>> BEGIN INPUT ROWS

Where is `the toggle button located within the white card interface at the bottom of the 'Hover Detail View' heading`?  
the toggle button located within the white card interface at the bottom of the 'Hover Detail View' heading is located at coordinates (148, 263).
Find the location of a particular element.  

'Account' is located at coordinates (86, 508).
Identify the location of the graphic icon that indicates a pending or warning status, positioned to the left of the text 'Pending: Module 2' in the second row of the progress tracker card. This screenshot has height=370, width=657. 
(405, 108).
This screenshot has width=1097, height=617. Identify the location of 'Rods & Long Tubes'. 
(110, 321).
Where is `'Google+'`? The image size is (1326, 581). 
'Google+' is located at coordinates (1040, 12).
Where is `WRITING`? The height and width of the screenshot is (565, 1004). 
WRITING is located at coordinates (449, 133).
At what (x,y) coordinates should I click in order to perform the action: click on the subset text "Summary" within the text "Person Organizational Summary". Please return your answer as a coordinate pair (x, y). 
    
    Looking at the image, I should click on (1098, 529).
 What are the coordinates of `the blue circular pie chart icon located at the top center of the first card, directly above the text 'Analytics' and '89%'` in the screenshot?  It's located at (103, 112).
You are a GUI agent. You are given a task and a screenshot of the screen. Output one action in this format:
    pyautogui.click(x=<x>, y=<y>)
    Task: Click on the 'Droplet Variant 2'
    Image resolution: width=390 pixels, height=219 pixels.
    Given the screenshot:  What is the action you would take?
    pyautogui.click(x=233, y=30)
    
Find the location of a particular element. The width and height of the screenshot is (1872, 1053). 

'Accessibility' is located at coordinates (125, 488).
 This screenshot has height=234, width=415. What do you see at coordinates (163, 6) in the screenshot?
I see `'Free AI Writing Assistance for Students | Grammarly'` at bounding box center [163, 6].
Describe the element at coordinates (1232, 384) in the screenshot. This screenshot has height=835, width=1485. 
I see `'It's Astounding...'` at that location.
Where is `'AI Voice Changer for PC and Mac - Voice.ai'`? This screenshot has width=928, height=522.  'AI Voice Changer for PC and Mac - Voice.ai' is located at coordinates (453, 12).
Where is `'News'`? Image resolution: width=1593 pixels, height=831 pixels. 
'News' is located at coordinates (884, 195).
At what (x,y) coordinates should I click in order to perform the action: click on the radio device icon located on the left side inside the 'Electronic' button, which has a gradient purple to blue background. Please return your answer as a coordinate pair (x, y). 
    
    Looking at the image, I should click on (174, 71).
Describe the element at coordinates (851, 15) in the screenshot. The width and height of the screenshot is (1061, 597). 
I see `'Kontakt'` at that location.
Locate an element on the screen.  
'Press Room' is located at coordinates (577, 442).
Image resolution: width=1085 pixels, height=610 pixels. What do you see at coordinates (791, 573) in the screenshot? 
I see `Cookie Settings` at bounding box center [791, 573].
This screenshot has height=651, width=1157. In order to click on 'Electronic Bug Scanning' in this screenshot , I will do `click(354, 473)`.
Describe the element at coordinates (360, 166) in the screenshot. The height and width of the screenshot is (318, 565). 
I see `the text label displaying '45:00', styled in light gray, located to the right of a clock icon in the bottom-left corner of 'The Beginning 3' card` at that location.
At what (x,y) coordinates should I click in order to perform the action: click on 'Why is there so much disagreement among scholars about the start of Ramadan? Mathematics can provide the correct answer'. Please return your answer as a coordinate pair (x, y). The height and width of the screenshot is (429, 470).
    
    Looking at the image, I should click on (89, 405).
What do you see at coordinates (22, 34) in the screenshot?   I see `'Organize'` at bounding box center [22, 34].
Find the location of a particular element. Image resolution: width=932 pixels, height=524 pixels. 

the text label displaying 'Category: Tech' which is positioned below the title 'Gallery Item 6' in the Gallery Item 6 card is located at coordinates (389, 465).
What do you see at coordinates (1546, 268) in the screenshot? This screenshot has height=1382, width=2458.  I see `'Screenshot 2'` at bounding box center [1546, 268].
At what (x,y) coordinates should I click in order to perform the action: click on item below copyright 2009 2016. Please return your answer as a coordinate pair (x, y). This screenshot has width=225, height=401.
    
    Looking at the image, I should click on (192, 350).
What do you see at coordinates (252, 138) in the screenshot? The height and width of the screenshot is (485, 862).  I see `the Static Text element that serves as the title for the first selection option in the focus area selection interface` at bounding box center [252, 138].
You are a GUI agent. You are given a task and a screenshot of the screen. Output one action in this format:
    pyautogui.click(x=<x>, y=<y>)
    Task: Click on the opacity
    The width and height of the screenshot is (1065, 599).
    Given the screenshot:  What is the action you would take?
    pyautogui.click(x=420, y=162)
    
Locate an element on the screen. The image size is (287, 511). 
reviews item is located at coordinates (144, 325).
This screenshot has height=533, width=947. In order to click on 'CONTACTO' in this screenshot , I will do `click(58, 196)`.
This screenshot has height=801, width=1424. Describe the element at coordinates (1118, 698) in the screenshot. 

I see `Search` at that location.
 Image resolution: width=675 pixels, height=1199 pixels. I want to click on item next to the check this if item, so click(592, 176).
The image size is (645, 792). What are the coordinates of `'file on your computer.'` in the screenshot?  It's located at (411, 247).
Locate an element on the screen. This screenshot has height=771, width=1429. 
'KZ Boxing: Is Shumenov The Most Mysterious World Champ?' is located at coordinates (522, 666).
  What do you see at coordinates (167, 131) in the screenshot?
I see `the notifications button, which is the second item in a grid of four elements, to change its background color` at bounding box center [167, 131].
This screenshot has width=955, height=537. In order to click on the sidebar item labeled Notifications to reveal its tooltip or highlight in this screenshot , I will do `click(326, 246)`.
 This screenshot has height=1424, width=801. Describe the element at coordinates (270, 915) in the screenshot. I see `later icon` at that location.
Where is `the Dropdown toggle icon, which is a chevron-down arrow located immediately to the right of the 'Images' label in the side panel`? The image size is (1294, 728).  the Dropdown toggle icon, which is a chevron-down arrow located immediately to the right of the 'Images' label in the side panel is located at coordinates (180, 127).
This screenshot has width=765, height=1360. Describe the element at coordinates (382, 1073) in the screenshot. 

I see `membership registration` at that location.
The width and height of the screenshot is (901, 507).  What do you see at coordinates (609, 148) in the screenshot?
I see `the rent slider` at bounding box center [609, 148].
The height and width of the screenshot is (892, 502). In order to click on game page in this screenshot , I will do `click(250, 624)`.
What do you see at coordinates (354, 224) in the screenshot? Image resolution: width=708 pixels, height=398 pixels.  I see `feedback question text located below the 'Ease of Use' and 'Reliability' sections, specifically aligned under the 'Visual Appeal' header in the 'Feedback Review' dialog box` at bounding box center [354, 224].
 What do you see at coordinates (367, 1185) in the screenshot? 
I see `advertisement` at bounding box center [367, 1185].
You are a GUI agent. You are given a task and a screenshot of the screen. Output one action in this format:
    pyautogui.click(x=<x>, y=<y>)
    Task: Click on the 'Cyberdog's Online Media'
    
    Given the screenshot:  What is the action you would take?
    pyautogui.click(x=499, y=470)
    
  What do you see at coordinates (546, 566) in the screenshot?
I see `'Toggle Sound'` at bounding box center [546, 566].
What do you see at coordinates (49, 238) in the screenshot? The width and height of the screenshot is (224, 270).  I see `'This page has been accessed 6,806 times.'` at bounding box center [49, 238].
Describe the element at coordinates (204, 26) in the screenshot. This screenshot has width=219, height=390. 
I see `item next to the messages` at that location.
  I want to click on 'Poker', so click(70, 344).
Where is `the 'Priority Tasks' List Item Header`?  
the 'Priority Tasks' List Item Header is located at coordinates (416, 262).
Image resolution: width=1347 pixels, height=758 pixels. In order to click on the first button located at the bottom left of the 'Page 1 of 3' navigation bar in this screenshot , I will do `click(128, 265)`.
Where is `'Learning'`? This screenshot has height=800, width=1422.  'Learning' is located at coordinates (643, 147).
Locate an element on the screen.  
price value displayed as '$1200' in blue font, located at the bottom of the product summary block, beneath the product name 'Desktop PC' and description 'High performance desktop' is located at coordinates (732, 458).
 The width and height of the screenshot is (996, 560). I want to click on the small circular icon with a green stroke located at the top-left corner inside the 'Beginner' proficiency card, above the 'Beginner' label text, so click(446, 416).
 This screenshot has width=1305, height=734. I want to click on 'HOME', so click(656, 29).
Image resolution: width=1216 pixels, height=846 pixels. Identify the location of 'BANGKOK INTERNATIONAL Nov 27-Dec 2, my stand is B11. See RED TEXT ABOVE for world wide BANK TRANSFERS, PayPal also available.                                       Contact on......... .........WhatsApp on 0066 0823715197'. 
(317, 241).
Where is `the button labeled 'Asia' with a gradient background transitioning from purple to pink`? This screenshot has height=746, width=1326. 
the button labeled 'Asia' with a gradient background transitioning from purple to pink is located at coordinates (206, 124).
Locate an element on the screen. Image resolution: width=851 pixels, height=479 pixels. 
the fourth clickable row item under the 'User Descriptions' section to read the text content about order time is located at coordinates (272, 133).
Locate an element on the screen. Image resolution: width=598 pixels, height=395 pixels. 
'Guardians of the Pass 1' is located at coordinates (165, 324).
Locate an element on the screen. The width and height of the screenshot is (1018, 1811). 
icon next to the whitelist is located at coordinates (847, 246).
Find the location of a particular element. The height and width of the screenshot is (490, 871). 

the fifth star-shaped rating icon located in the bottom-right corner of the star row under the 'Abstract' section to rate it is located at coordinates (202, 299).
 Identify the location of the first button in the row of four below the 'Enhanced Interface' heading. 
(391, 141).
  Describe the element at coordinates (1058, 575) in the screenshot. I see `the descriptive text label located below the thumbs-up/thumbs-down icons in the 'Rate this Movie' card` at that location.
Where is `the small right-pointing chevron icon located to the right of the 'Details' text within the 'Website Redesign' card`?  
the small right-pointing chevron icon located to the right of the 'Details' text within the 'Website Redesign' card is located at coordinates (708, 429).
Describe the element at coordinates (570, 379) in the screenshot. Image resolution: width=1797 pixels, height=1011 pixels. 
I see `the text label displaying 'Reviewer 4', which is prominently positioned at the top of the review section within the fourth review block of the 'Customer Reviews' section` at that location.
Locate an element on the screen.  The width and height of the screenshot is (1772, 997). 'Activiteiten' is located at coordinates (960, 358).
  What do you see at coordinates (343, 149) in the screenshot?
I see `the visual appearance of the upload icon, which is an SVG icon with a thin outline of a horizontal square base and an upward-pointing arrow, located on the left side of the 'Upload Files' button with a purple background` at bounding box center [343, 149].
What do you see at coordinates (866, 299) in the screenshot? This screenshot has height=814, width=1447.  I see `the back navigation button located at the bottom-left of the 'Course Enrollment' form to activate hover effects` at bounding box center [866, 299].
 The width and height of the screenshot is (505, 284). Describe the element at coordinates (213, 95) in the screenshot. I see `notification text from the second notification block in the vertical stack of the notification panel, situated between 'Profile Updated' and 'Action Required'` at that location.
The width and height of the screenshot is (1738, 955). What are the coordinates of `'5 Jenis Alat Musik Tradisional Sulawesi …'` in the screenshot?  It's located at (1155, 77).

>> END INPUT ROWS

__PROBLEM DESCRIPTION__.
Copy word for word the rows beginning with the line containing "Identify the location of the graphic" and continuing through the line containing "(405, 108).".

__RESPONSE FOR THIS EXERCISE__.
Identify the location of the graphic icon that indicates a pending or warning status, positioned to the left of the text 'Pending: Module 2' in the second row of the progress tracker card. This screenshot has height=370, width=657. 
(405, 108).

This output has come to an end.